**Instruction**
Can you copy out the records from the line with "will (2546, 57)." to the line with "will (575, 346).", changing "white drop zone" to "gray drop zone" and keeping everything else the same?

**Stored items from the collection**
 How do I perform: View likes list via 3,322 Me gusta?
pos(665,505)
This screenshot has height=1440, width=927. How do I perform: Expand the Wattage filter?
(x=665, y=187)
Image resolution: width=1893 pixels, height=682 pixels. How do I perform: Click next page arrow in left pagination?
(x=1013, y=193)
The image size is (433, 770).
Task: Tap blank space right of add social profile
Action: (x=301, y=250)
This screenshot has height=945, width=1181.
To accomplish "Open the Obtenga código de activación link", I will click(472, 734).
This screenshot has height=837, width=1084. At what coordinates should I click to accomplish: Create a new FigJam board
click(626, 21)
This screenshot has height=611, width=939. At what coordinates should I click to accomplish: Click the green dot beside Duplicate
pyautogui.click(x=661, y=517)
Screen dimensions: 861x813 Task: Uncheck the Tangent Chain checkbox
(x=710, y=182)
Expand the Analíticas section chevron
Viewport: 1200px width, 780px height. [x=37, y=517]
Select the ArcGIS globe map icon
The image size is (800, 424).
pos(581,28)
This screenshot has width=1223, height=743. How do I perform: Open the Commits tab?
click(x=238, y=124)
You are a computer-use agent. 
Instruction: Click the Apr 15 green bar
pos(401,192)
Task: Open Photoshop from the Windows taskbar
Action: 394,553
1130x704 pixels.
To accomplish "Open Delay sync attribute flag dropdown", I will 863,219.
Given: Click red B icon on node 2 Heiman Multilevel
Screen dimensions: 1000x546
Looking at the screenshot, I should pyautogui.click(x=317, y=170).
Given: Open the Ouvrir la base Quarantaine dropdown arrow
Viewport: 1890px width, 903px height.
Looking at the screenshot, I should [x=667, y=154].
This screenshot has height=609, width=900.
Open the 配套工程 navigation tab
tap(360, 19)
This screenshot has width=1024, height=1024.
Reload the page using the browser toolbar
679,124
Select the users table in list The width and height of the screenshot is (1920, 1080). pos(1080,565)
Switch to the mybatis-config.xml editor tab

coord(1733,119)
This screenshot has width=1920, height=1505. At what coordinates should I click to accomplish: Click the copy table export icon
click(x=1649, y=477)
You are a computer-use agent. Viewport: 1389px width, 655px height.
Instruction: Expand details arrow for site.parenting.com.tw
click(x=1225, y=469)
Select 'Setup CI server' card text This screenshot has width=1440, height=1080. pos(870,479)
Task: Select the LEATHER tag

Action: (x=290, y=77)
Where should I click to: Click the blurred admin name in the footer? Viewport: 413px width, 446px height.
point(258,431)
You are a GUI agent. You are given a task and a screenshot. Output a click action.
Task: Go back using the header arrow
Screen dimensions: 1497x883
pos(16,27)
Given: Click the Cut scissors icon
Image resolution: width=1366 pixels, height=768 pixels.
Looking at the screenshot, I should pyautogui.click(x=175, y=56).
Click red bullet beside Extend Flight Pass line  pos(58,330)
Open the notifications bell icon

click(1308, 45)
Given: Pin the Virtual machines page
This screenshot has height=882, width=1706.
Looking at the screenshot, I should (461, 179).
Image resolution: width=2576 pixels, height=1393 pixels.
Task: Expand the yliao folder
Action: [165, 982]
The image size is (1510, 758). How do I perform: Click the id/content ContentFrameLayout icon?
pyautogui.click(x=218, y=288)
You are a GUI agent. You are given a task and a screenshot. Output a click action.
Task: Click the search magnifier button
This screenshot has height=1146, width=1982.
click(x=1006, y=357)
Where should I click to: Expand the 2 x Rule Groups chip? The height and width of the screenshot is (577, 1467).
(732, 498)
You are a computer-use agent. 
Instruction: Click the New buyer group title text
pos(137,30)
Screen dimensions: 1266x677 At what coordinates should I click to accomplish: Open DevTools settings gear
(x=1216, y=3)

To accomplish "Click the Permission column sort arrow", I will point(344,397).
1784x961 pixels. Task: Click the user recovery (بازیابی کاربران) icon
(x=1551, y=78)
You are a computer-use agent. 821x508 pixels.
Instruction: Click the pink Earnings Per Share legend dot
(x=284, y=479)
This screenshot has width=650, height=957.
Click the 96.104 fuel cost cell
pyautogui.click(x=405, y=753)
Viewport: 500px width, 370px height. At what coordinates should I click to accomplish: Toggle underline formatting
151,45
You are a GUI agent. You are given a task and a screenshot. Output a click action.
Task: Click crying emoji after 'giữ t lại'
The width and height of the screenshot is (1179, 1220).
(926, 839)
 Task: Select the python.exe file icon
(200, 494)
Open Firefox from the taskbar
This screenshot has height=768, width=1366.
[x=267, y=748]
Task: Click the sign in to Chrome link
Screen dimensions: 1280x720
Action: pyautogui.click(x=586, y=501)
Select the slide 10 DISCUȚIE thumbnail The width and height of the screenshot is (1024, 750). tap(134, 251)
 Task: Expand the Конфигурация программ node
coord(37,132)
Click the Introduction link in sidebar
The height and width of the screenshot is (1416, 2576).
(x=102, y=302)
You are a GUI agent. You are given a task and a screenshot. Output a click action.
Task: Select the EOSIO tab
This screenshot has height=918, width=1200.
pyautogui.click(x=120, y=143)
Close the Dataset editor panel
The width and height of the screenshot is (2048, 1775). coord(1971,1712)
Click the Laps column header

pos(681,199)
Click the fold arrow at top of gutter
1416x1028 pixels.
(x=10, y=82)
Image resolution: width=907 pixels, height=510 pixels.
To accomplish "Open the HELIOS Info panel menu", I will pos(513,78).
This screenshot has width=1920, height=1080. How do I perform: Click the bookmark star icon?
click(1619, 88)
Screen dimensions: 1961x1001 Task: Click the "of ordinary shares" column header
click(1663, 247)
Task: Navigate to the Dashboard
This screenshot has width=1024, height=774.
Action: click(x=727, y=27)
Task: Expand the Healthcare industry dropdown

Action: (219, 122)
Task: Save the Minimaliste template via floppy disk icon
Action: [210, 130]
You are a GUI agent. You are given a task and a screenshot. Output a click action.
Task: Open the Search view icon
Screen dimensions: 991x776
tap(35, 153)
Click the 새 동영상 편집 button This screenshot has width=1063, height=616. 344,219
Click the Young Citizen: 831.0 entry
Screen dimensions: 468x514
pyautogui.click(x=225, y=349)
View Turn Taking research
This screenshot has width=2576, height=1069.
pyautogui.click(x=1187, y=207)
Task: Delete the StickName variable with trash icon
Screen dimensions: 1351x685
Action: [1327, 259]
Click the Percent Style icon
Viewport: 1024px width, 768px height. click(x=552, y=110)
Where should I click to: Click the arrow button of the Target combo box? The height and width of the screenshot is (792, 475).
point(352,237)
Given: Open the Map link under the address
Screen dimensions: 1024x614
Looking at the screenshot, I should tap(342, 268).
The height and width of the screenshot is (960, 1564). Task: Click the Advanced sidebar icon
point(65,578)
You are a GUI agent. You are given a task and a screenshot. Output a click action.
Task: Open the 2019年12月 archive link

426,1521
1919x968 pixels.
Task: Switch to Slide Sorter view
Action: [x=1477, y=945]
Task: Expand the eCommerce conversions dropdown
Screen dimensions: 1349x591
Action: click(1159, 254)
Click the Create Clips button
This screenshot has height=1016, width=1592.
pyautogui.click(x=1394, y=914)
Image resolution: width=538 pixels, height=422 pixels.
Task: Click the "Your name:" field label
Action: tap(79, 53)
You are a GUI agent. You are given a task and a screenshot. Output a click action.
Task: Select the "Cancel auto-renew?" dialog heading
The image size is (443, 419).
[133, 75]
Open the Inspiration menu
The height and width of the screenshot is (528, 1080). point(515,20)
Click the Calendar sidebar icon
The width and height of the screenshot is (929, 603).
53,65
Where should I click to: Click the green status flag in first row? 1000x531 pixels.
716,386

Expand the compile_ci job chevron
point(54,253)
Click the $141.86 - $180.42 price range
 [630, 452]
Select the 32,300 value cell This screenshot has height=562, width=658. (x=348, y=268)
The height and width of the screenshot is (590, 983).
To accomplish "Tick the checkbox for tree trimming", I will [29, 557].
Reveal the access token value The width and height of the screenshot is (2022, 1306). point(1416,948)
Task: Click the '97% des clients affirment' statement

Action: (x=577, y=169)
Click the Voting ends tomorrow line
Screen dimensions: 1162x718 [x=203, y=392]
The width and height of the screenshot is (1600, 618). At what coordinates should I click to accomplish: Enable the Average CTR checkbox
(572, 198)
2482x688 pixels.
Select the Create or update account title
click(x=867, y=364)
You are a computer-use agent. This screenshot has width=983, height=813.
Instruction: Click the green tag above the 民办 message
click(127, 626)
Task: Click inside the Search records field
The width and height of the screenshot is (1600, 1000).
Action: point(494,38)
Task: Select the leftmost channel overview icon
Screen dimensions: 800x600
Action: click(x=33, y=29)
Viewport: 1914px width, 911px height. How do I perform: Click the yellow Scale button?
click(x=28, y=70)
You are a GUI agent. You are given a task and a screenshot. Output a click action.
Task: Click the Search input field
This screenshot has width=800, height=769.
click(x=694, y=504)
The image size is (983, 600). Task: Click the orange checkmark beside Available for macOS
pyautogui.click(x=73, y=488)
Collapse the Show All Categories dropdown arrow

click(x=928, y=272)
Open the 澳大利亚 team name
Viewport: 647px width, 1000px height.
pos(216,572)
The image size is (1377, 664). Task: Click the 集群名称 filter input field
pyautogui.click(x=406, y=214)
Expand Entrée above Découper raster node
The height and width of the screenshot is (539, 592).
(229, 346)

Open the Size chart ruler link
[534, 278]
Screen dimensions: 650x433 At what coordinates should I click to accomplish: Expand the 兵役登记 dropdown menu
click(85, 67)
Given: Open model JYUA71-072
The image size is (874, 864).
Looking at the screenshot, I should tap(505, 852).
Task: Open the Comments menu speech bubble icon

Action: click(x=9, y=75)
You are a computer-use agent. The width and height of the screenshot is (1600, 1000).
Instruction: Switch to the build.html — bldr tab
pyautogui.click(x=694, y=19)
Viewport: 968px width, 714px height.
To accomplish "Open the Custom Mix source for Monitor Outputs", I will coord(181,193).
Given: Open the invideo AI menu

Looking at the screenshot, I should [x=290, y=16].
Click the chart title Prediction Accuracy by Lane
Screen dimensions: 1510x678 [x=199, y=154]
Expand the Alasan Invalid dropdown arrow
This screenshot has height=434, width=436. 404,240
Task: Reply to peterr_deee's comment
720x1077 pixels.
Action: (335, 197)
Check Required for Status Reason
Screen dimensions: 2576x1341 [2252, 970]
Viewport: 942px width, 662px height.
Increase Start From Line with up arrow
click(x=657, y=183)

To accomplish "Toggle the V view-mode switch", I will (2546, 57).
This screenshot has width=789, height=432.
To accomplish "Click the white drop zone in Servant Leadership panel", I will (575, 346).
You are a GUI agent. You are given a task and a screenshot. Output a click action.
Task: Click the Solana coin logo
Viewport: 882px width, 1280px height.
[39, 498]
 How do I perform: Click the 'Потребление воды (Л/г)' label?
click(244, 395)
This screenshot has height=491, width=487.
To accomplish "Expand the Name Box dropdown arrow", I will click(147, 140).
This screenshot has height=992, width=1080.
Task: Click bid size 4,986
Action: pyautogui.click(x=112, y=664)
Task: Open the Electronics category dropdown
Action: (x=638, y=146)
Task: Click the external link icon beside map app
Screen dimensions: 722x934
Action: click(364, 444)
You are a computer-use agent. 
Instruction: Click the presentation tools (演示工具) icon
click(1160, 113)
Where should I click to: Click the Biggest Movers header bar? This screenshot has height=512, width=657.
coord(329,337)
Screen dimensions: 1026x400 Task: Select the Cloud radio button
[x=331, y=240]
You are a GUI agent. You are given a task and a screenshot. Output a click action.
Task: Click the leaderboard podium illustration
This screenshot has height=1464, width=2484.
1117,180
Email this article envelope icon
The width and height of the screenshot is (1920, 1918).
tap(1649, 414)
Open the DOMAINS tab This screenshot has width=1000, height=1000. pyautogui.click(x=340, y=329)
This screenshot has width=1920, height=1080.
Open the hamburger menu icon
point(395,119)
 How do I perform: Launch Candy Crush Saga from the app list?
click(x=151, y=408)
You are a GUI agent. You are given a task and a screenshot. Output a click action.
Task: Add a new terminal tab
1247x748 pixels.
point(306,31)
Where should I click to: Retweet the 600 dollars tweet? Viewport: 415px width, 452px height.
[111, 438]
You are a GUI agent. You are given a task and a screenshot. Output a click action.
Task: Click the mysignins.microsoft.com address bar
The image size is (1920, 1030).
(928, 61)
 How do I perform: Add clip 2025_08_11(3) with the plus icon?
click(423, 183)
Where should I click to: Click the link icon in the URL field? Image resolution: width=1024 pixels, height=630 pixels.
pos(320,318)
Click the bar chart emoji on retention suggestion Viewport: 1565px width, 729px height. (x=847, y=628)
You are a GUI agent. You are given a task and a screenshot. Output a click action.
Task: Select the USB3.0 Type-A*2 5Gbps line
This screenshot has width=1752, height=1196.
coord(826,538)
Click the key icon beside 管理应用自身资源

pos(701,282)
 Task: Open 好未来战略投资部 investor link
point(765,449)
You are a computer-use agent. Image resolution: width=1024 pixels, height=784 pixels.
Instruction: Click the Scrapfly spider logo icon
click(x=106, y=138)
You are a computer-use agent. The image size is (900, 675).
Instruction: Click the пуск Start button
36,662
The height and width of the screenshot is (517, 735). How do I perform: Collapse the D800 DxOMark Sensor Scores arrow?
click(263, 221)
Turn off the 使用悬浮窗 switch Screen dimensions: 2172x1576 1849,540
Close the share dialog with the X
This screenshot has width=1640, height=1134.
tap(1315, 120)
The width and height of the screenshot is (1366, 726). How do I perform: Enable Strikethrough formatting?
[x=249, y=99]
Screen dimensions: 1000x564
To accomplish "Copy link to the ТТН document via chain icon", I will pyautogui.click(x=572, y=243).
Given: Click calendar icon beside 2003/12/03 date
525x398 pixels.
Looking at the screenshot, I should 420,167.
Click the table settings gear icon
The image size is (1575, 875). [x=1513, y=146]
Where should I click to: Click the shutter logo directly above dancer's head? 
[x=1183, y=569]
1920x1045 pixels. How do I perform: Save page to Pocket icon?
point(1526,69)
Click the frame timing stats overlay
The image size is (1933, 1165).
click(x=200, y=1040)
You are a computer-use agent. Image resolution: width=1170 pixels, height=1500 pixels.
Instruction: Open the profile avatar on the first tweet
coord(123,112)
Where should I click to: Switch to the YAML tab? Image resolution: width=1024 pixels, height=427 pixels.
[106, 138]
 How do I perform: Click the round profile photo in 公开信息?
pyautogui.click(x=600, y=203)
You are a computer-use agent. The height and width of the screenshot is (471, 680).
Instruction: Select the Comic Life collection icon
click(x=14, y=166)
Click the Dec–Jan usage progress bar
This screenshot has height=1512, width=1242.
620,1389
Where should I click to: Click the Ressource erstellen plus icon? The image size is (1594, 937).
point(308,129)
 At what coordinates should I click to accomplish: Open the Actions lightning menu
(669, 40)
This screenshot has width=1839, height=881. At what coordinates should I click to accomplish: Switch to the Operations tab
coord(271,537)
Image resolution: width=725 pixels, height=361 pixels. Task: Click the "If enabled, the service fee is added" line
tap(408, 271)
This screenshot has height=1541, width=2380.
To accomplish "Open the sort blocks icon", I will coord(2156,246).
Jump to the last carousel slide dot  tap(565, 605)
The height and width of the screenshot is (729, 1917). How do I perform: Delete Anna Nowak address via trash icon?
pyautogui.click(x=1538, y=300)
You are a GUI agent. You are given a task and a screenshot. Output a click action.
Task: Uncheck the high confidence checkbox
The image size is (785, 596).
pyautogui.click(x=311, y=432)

**Task response**
To accomplish "Toggle the V view-mode switch", I will (2546, 57).
This screenshot has width=789, height=432.
To accomplish "Click the gray drop zone in Servant Leadership panel", I will (575, 346).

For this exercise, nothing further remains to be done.